I was closest to the last of the sisters, whom I’ll call Meera. Meera was a sprightly dog, playful, generally upbeat. She responded well to people. She was aggressive when needed, and especially when strange dogs passed her territory. She was also involved the few times I had seen packs of stray dogs hunt and kill a solitary stray pig. The balance of power between stray pigs, who generally traveled in groups of half a dozen, and dogs always shifted – you could never tell who had the upper hand. Sometimes the pigs, who competed with cows and stray dogs at garbage dumps – the pigs certainly seemed to have proprietary rights to the filthier places: sewage and gutters – could easily face up to and scare a dog. At other times the pigs were easy victims. Meera sensed this balance well, and could be vicious on pigs when the time was right. The occasional pig hunt, which happened once or twice a year, seemed to recall an earlier pre-domestication time, when an unstable truce might have existed between the two species in the wild.

Meera was also a wonderful mother and gave the best to her puppies, even though none of them ever (at least for the five years I was in Nagpur) made it to adulthood.

4.

The three sisters also had a brother. I remember him well, because he was named Hari by the family that adopted him (that was an odd name for a dog in India, where pet names are noticeably different: Tommy, Rocky, Pintu etc.) The family had a house diagonally across the Rajasthani home. Hari looked almost exactly like his sisters except that he was larger. He was never leashed so he took the opportunity to jump over walls and interact with other strays. He roved fearlessly into other neighborhoods and was in this sense more enterprising than the other alpha male in the vicinity, Moti.

Moti liked to stick to where he was, but Hari traveled. Every time I looked out of my balcony, I would long to see a standoff between the two.
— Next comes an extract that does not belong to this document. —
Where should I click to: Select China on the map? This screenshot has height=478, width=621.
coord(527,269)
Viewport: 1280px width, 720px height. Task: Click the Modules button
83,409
It happened one day but ended pretty tamely. Hari had intruded too close to Moti’s area, and they growled at each other for a while. They were about the same size, so posturing and bluster seemed to be the best strategy rather than out and out attack, which would have doubtless harmed both. After some time, Hari retreated and that was the end of that.
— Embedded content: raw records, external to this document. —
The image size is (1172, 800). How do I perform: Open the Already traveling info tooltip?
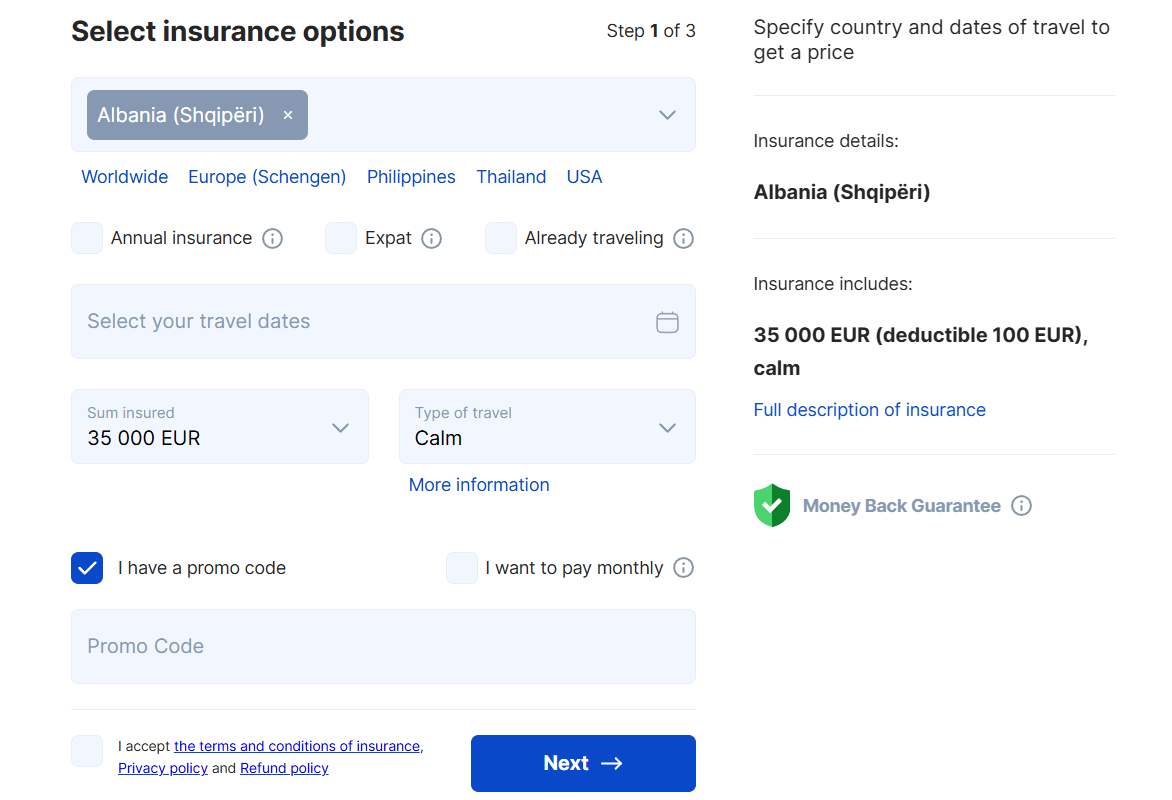coord(683,238)
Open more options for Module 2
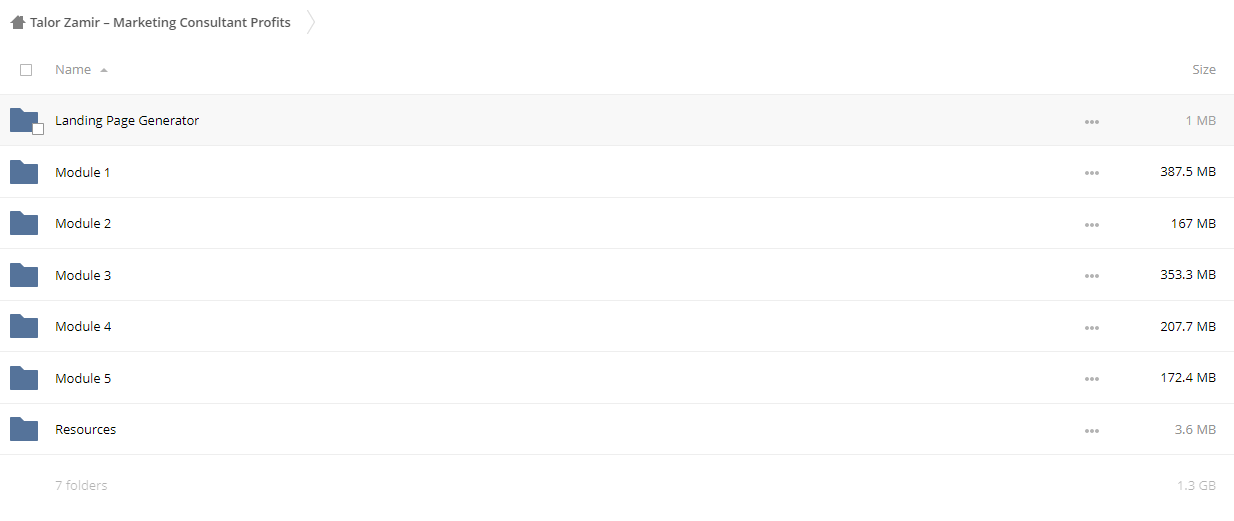 pos(1091,225)
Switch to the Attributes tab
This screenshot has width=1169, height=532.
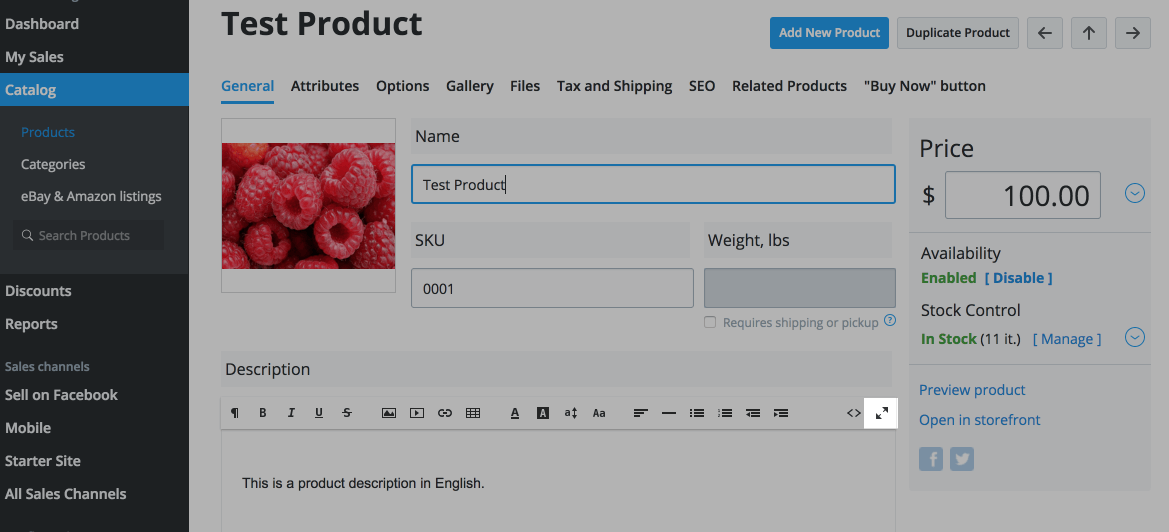[x=325, y=86]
I was always struck this natural intelligence that seemed to operate in the strays that I observed (It would be difficult to generalize, but this basic intelligence applies to other species in the wild, where, despite very brutal acts by animals, conflicts do not escalate. There is always a kind of letting-go, an understanding that further fighting isn’t worth it, as if a risk versus benefit analysis were being carried out instinctively by the animals.). The strays acted as if they knew what was best in a global sense. When a dominant dog spotted a meek, limping intruder, he always responded aggressively, but the aggression was mostly posturing. I have never seen a dominant dog attack a meek intruder especially when the latter has his tail down and under. The intruder, though, will be harassed and terrorized (through growls and threats of attack) until he leaves.

To date, I have seen one intense dog fight, also in Nagpur, at a bus stop near our flat. For some reason I don’t remember well, two dogs were suddenly locked in a serious combat. Each dog had his jaws clamped over some part of the other dog’s body and was unwilling to let go. It took the repeated threats and stones of people waiting at the bus stop to separate them. But once they did separate, they both limped off hurriedly in opposite directions, pausing now and then to lick their wounds – which were no doubt serious wounds that would last a while – but generally behaving as if the fight was a thing of the past and it was time to move on.